Die Bundesregierung hat am Dienstag ein Papier mit der Überschrift „Ein Paket für zukunftsfeste Finanzen, soziale Sicherheit und Zukunftsinvestitionen“ veröffentlicht, in dem die Maßnahmen dargestellt werden, auf die sich Bundeskanzler Olaf Scholz (SPD), Vizekanzler Robert Habeck (Grüne) und Finanzminister Christian Lindner (FDP) vor einer Woche verständigt hatten. Sie mussten nach dem Karlsruher Haushaltsurteil eine Finanzlücke von rund 30 Milliarden Euro im Kernhaushalt und im Klima- und Transformationsfonds stopfen. 

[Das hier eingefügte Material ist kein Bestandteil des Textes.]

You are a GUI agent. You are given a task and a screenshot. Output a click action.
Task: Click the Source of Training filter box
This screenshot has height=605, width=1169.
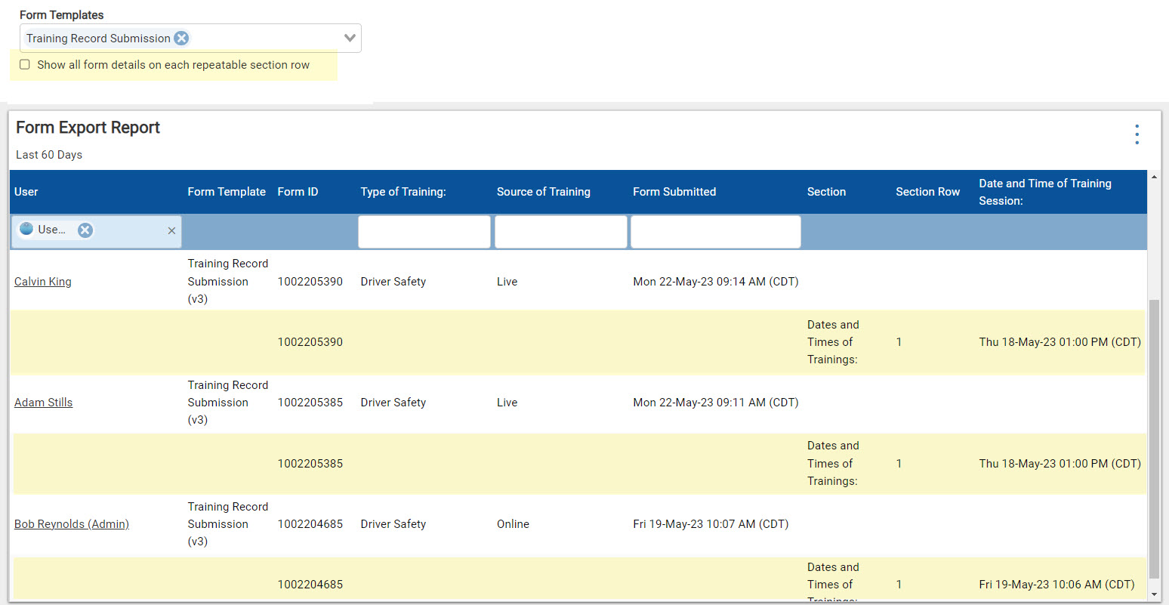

Die Maßnahmen werden da zwar eher vage mit nur je ein oder zwei Sätzen erklärt, aber die angeblichen „Einsparungen“ je Maßnahme schon quantifiziert. Dass diese Zahlen in mehreren Fällen ausgesprochen unsicher sind, ist nicht das einzig Fragwürdige an diesem Papier, das offenkundig für Journalisten verfasst wurde. Vor allem zeigt es in vielen Formulierungen, dass die Ampel erstens nicht zu grundlegenden Abstrichen an ihren Vorhaben, also nicht zu wirklich ernsthaften Einsparungen, die die Bezeichnung verdienten, bereit ist, und zweitens, dass sie eher am Vernebeln des Maßnahmenpakets als an einer offenen Darstellung interessiert ist.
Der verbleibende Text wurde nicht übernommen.